### WORK REQUEST:
In the records below, find the line containing "Manutenzione (25, 2179)", then reproduce that line and every one after it to the end, exactly and alone.

### PROVIDED ENTRIES:
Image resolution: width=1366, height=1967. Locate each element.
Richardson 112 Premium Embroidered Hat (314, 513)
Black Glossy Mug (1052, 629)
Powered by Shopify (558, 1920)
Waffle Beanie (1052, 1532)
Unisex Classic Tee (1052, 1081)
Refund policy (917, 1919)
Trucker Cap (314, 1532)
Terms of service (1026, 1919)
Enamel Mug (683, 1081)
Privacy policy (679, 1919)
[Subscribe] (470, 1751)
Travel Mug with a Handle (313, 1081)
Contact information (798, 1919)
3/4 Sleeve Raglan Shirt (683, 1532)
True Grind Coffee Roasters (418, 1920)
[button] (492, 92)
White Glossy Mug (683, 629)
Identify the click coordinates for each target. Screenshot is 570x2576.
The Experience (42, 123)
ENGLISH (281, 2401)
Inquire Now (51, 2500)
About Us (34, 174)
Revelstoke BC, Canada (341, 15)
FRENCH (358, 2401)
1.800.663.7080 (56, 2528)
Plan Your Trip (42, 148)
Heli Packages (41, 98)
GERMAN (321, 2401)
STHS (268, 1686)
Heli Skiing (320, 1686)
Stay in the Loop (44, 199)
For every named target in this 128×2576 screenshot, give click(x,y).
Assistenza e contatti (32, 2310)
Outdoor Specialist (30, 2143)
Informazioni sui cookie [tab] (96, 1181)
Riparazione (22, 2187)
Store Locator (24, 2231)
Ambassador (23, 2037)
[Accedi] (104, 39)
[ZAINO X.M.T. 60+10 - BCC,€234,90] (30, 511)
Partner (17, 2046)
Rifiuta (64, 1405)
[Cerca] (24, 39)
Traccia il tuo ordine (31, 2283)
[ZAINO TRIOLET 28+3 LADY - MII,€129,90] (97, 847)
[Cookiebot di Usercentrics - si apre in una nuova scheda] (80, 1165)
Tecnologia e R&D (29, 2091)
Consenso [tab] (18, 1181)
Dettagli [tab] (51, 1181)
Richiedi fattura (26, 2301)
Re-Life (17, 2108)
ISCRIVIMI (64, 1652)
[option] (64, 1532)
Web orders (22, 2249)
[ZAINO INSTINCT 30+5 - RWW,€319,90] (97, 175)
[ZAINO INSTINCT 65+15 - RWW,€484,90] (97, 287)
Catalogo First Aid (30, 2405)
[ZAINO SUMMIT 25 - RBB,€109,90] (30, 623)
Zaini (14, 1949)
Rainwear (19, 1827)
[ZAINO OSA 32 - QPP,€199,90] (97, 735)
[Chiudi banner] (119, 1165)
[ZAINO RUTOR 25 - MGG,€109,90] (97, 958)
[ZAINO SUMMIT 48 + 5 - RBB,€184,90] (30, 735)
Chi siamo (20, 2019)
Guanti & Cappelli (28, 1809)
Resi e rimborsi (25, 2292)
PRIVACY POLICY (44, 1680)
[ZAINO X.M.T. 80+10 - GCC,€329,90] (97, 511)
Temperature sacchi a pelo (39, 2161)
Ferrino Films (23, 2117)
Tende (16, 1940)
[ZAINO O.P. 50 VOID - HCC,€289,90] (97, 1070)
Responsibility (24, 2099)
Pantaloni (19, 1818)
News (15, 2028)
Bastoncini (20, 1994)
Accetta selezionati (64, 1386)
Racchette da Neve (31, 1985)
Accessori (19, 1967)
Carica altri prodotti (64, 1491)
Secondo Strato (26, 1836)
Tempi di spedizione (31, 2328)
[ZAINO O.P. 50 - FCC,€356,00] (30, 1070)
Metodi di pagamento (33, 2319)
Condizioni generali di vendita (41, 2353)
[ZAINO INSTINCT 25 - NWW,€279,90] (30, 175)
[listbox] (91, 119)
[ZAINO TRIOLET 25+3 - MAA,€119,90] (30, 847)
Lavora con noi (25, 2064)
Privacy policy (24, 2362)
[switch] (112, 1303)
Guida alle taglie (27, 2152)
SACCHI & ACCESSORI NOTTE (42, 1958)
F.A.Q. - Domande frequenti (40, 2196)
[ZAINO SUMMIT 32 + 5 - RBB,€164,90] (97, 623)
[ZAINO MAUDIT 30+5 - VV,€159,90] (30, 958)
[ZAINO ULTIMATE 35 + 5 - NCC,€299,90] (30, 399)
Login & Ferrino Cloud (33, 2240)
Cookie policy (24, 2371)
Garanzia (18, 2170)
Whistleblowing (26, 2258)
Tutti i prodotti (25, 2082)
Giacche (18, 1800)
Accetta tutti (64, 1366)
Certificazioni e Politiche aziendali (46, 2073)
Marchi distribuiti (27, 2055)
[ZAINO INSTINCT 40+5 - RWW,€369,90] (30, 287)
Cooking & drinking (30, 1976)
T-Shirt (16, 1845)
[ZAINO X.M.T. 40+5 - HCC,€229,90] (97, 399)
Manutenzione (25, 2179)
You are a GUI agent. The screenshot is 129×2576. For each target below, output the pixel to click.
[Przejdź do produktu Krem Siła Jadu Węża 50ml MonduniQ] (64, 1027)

### SOLUTION TO THIS TASK:
Manutenzione (25, 2179)
You are a GUI agent. The screenshot is 129×2576. For each target below, output the pixel to click.
[Przejdź do produktu Krem Siła Jadu Węża 50ml MonduniQ] (64, 1027)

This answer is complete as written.